Now that we know what a macro is, let me give you an example of how powerful a macro can be.
Below is a screen shot of a macro I use in our home every day. The idea behind this macro is when we turn off the TV at night and are headed to bed (from between the hours of 8:30pm and 11pm on the weekdays and midnight on the weekends) the following sequence of events happens. The reason I have chosen to have specific ending times, is I have recognized that if someone is up extra late, and other folks are sleeping, I don’t want lights or TVs coming on and waking them up.
Spoiler alert!!! This one is VERY long and detailed.
The macro starts simply enough by turning off some audio / video devices. This is a very common use of a macro (i.e. to turn off (or on) any number of devices from TVs to audio video receivers (AVRs) to anything you can think of). After turning these off, things get a bit interesting. You can see a lighting scene, called Intermission is activated. What this does is slowly bring up the lights to a level that allows us to see and take up and dishes or glasses or else we might have (as the lights were probably off while we were watching a movie). Yes, that would be another macro.
Macros also allow for you to select certain times they can be run. Here, you see that if it’s between 7pm and 12:30am, ANOTHER macro (called a nested macro (which, in English means one macro inside another macro)) is run for the thermostats to go to specific “sleeping” temperatures. After a few delays, another “nested macro” runs a Bedtime series of steps.
As an aside, you might be asking, why have a macro inside a macro? Why not just list all the steps under one main macro. The reason is, this way, you can change things associated with one and use it in different places or instances. Let’s say I want the temperature to change when I go to bed and be executed EITHER when I press the off button on the TV remote OR when I press a button on a lighting keypad in our bedroom. I can insert the same Temperature Night macro under both buttons. Now, let’s say I want to change the temperature from, say 68 degrees to 70 degrees, every time I press either button. I can change this in ONE place, the Temperature Night macro, and it will change the action when I turn off the TV or when I press the button on the lighting keypad.

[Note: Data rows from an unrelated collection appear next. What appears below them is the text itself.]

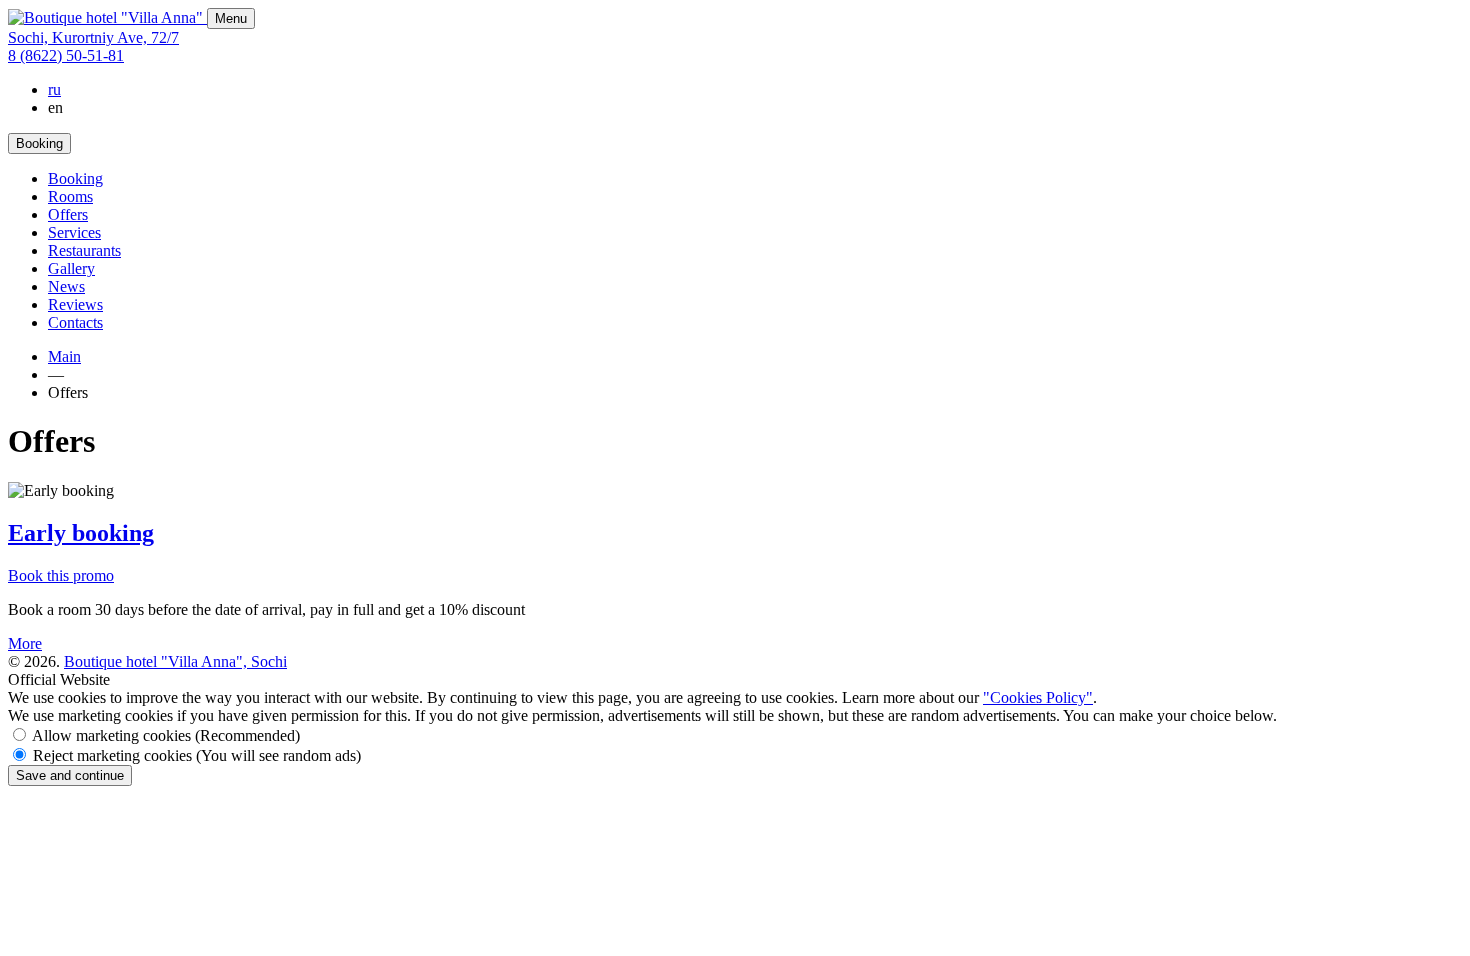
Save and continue (70, 775)
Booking (75, 178)
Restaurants (84, 250)
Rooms (70, 196)
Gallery (71, 268)
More (25, 643)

This is one the first step in a long series of this one macro that we live with every day. I will go more in depth, next time, showing you alarm arming, door locking, lighting changes, ceiling fans, TVs turning on and off, delayed lighting scenes and more. For now, just remember that macros are intended to do anything action you normally do, over and over, and automate that action to happen how and when you want it to.